There has been a thread on several of the forums about moving the date/time stamp onto a copy of video footage - and some clever solutions have been provided. The responses were all right on the money - only issue I have is that no one advocated rigorous testing (and documenting) before using the method on live data. You need to be able to articulate what happens to the data as it is transformed.
When I used to work for that agency that doesn't exist, we had two rules:
- "If you didn't see it, it isn't true."
- "If you didn't write it down, it never happened."
I come from the computer forensic side of the aisle. A very large part of the forensic process is validating your tools - if YOU haven't tested it then you don't KNOW that it works. I would expand this to any tradecraft or methods that you develop in the course of your investigations. In the situation above, have you checked to see that the times are correctly copied?
You all should know that, if the evidence can't be refuted - the opposition will attack you and your methods. Imagine the situation where you are testifying - with supporting video footage - and opposing counsel, having done their homework, starts asking you about the video, itself:
1. "Is this is the original footage?" (No, this is a copy)

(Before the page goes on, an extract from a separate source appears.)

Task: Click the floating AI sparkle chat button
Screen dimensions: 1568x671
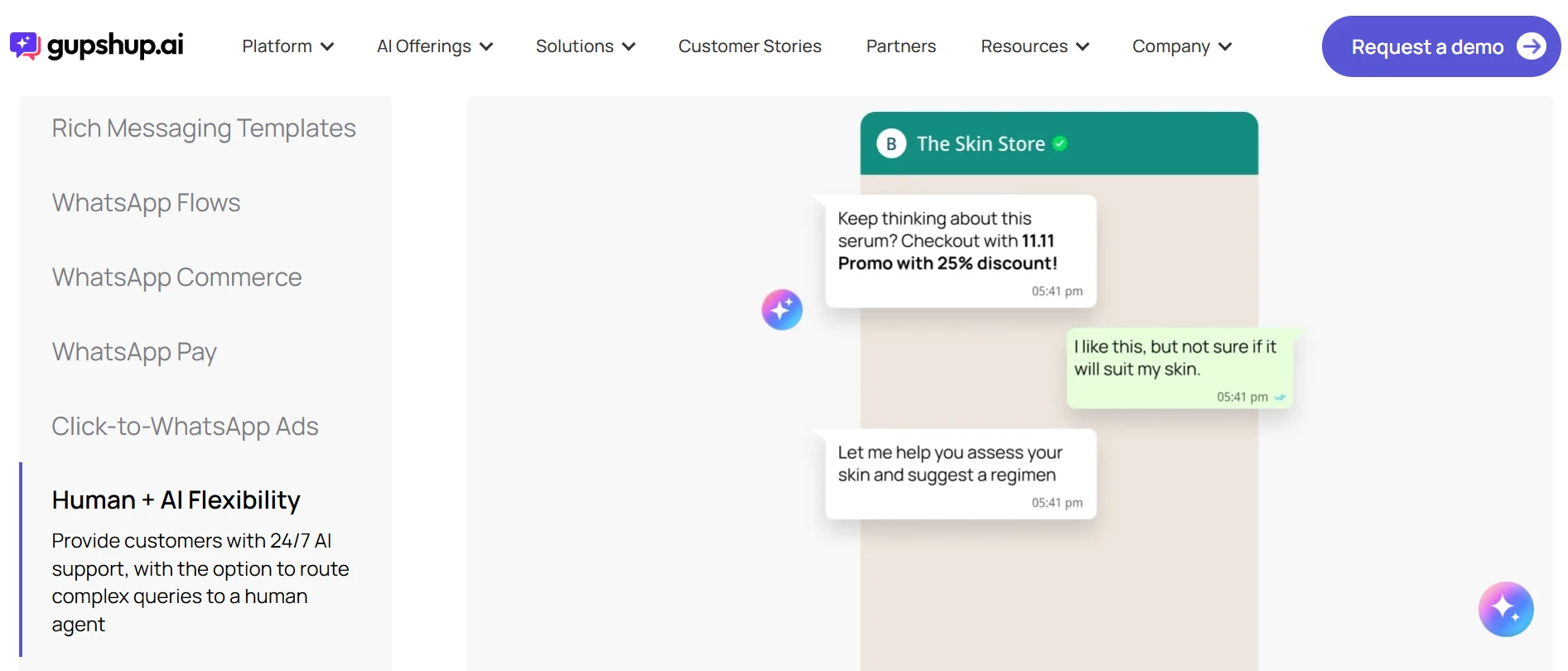Action: 1505,609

2. "Is this digital or analog (with explanations to anyone that might need it) (Digital)
3. "How did you get the dates and times transferred? (with review of the issue)" (I used ________, which will transfer the dates and times."
4. "Did you test this method and confirm the results prior to using it on my client's video footage?" (Well...no - I DID check to see if it would work...)

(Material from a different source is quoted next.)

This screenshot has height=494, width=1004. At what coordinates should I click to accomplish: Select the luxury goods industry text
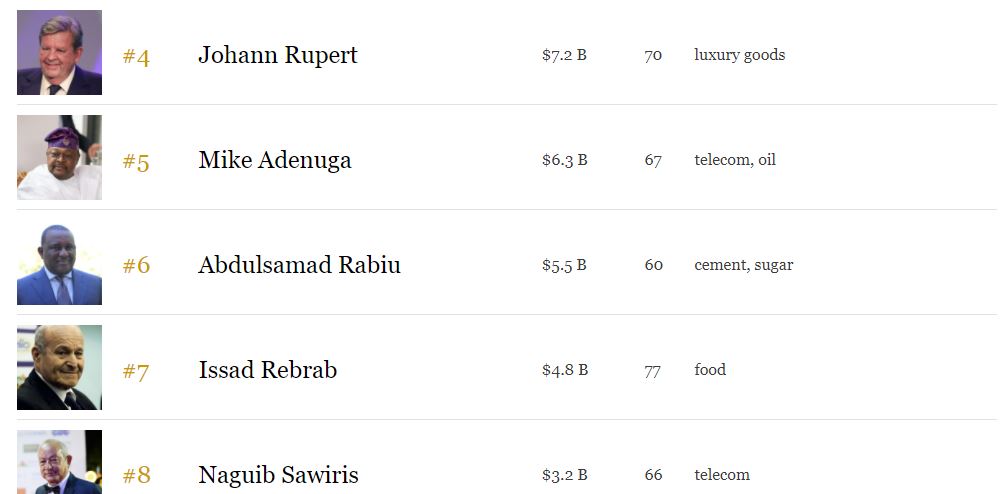tap(739, 55)
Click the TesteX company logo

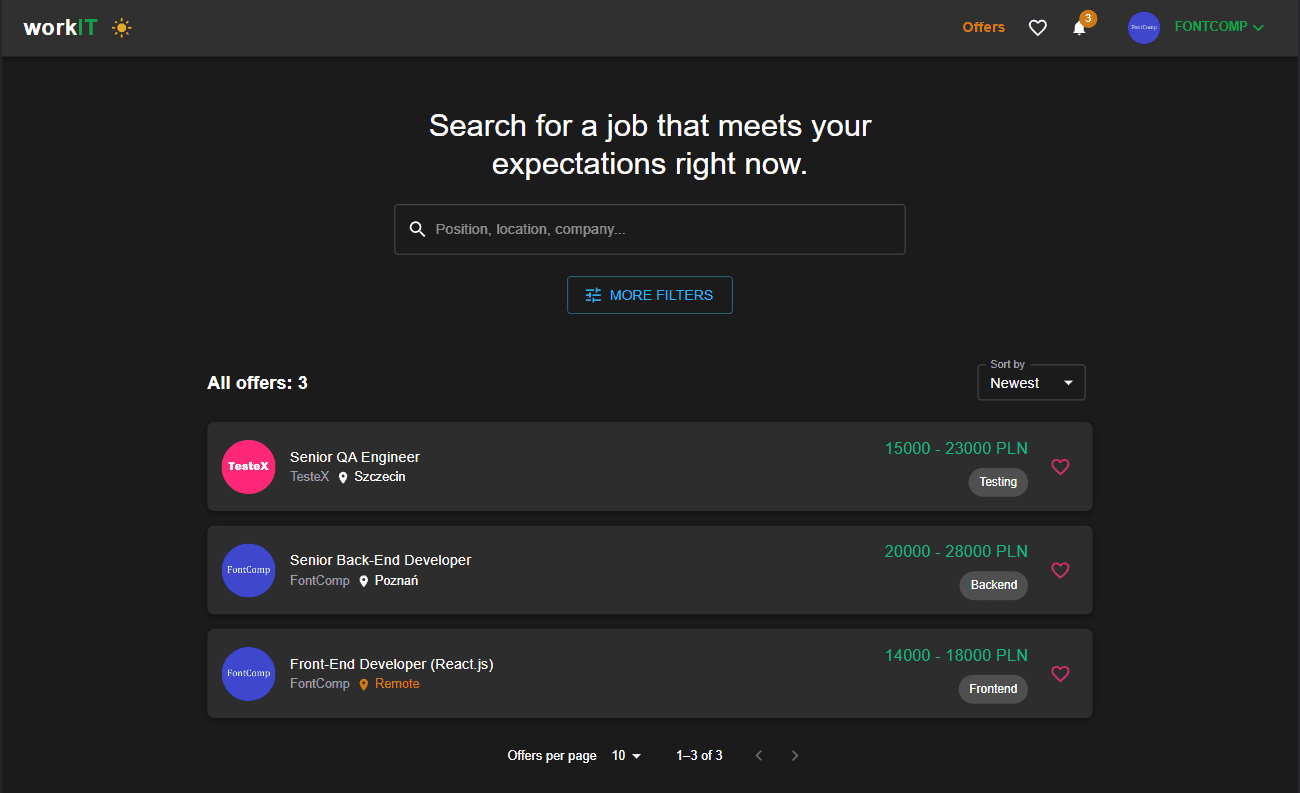point(248,466)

5. "...but you did not test to see if the dates and times were correctly transferred to the copy..." (NO)
"...so, isn't it possible that the software (or method) changed the dates and times so that it only appears that my client was at that location at that date and time..."
Now - I have to say that such an exchange is unlikely - but as counsel becomes more technologically adroit there is a greater likelihood that it could. The history of computer forensics is filled with just such events. Why do you think that a forensic examiner no longer refers to an image of the suspect data as to a 'mirror image'?
Let's revisit Question 4, with a different ending:
4. "Did you test this method and confirm the results prior to using it on my client's video footage?" (Yes - on <test date> a series of tests were conducted where digital video footage from <some camera> was transferred using <your method>. In all cases, the dates and times displayed in the copy match, frame for frame, the dates and times in the original footage. Based on these tests, it is our belief that the dates and times displayed are an accurate copy of the original. The tests were documented in <your test report>, which I can provide if requested. )
5. "...no further questions..."
Taking this one step further, if the reference to your test documentation is included in your final report, the question about dates and times will likely never come up.
In closing, please give some thought to testing and documentation as a part of adopting new tradecraft.